#### Exercise:
With the pictures omitted, output word for word the lines from the one containing "Where should I" through the end of the records.

+--

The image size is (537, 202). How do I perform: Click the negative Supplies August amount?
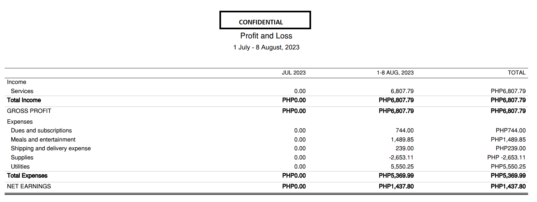[401, 157]
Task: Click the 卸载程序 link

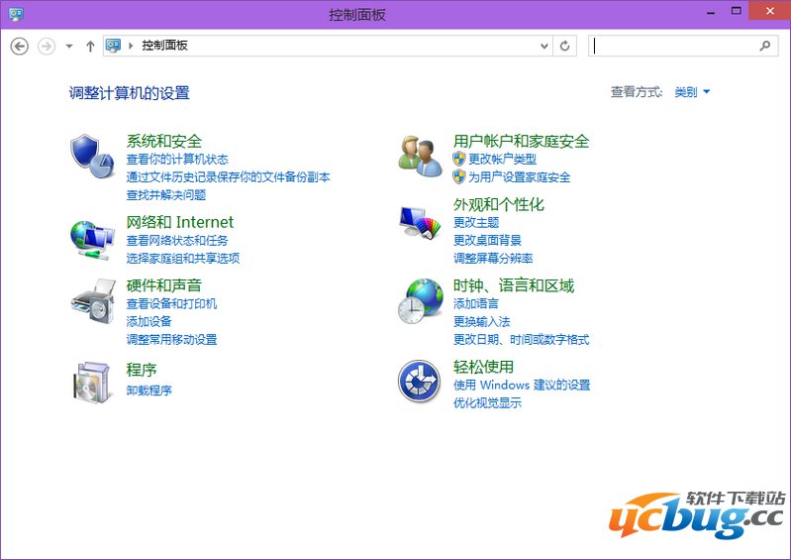Action: click(148, 391)
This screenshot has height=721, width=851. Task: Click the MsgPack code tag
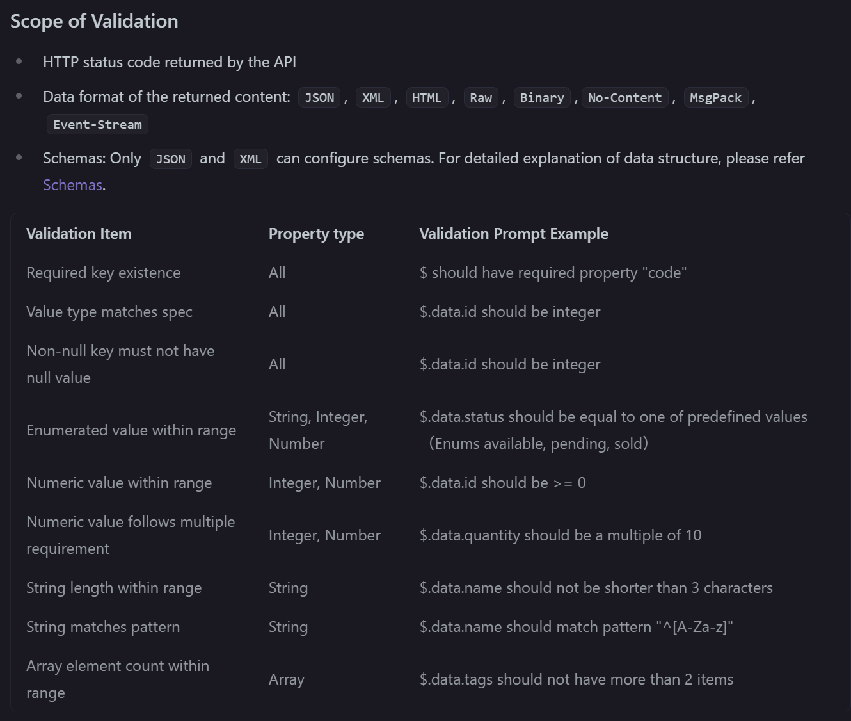point(715,97)
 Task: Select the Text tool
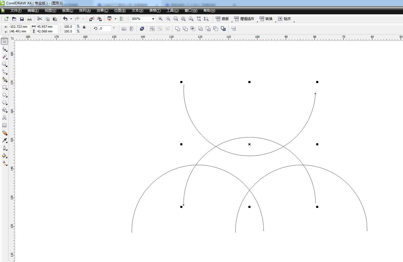point(4,118)
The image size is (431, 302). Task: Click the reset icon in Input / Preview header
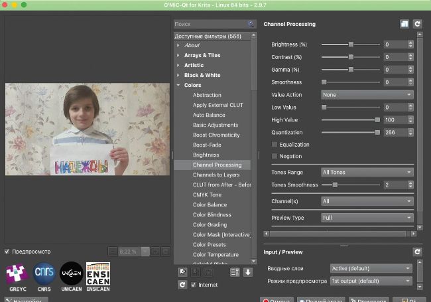[x=417, y=252]
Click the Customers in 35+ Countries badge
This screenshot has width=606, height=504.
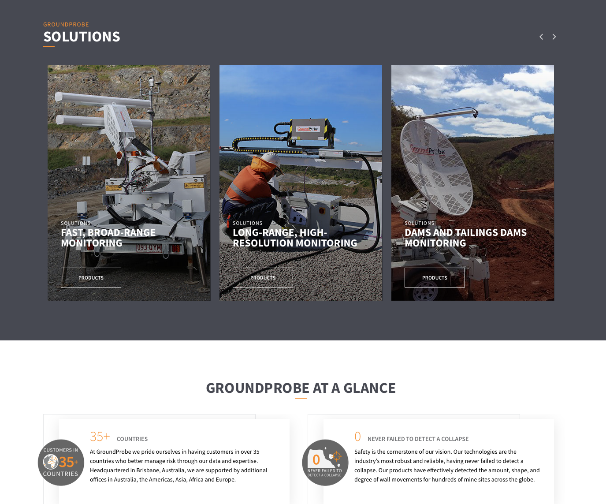point(61,463)
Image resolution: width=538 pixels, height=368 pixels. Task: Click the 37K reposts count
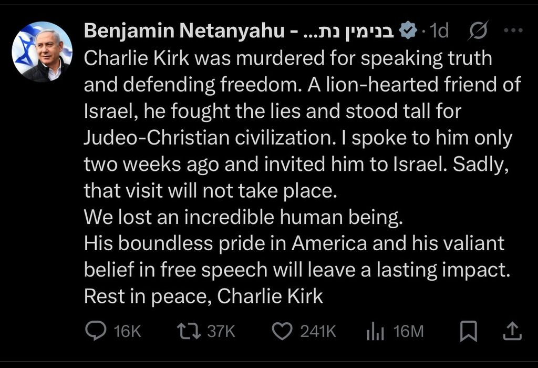pos(221,331)
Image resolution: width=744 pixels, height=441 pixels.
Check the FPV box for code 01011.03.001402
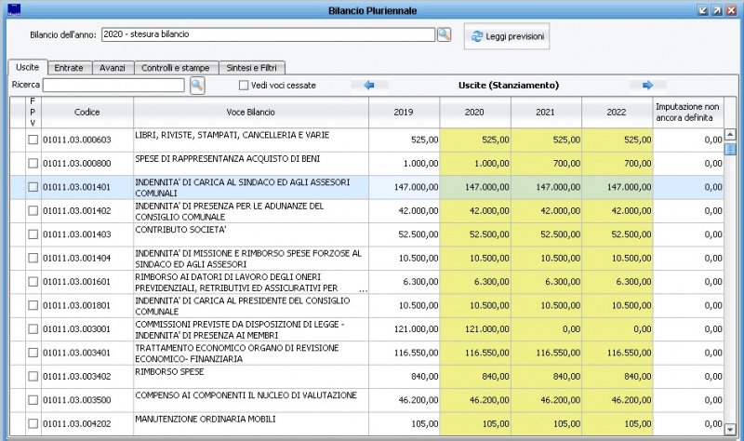tap(33, 210)
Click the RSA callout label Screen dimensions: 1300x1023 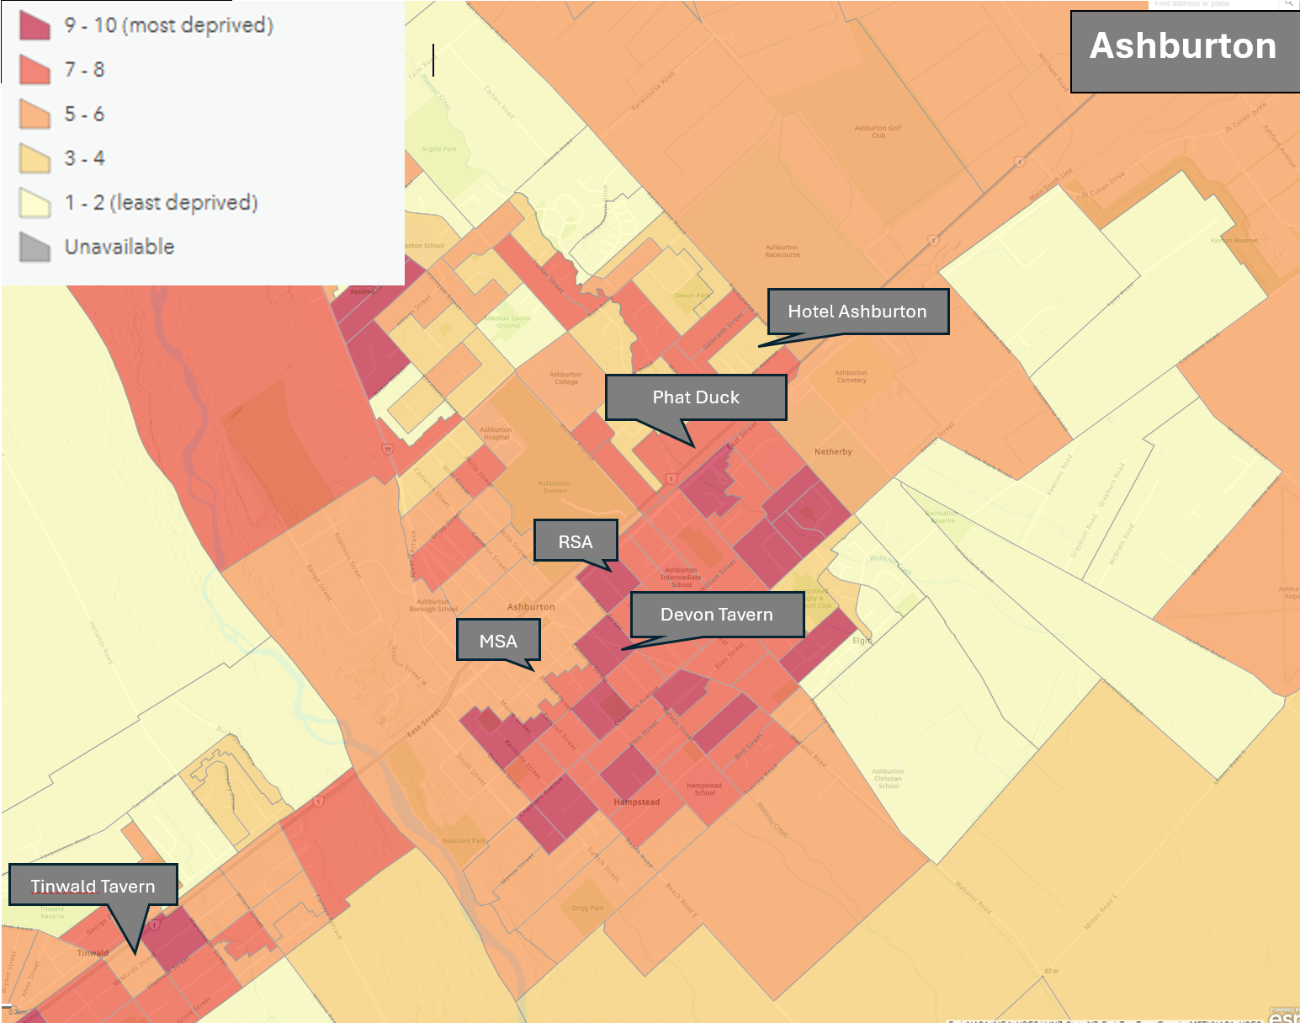click(576, 541)
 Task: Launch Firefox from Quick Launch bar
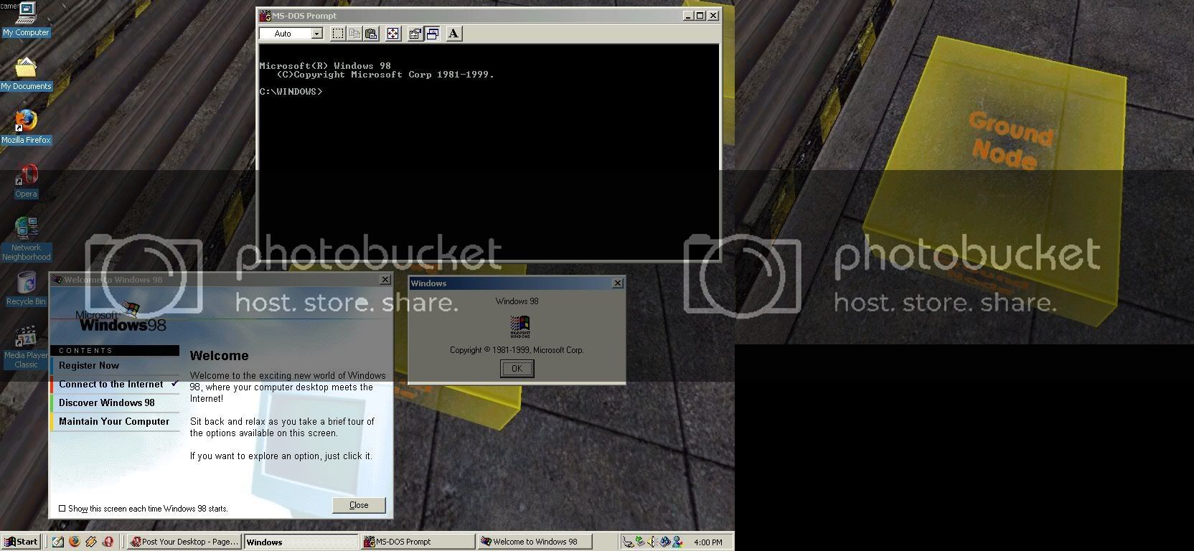tap(74, 542)
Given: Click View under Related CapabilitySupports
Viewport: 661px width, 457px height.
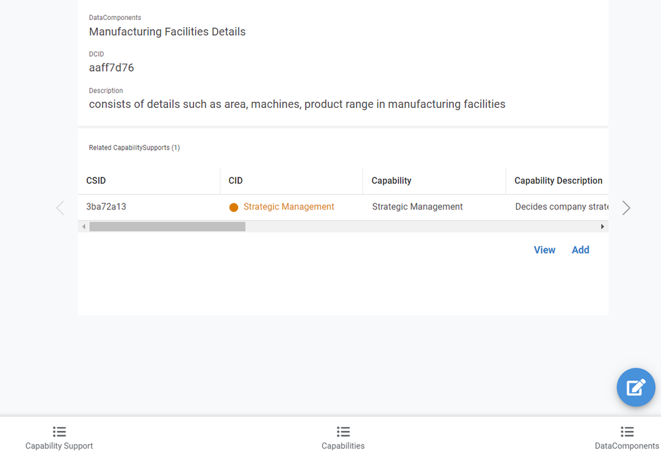Looking at the screenshot, I should click(x=545, y=250).
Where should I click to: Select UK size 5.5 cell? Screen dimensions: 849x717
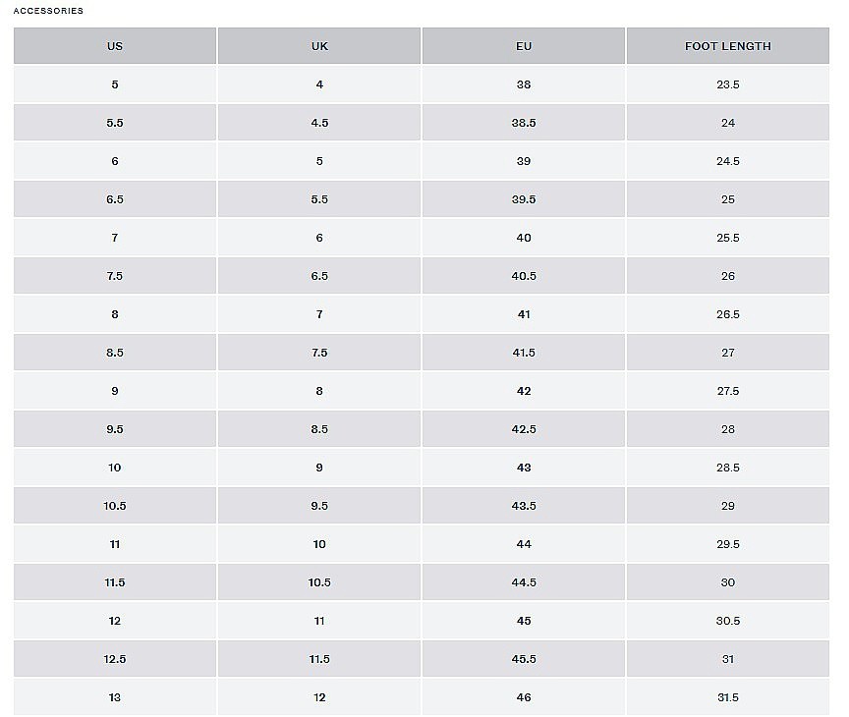(x=319, y=199)
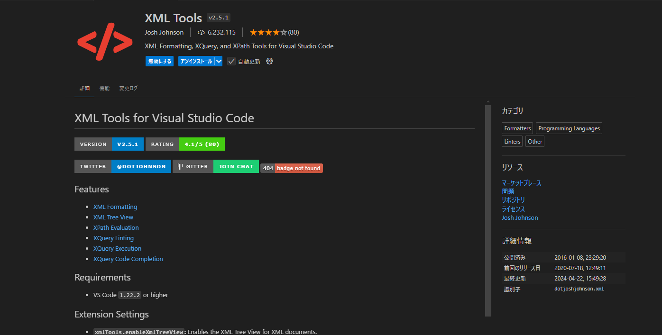
Task: Open the XPath Evaluation feature link
Action: coord(116,227)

+--

#### Reply:
Where should I click to: Select UK size 5.5 cell? Screen dimensions: 849x717
(x=319, y=199)
Task: Open the XPath Evaluation feature link
Action: coord(116,227)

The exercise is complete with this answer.